-- Begin --

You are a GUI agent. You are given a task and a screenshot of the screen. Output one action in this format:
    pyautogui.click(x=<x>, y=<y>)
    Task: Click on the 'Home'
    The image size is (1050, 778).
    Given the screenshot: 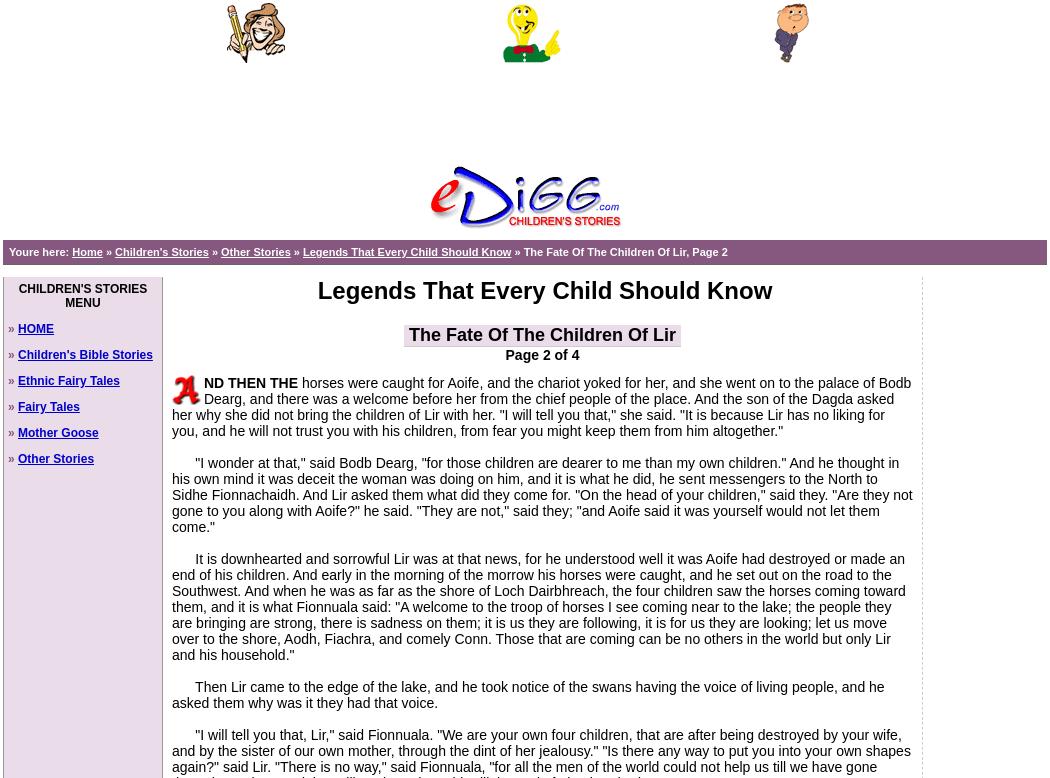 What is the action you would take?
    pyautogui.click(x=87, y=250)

-- End --

Short task: Recast the lines as a numbered list, starting at the beginning of the records and ending at the line that contains "The image size is (1050, 778).", and leave out any blank lines.

Final answer:
1. You are a GUI agent. You are given a task and a screenshot of the screen. Output one action in this format:
2.     pyautogui.click(x=<x>, y=<y>)
3.     Task: Click on the 'Home'
4.     The image size is (1050, 778).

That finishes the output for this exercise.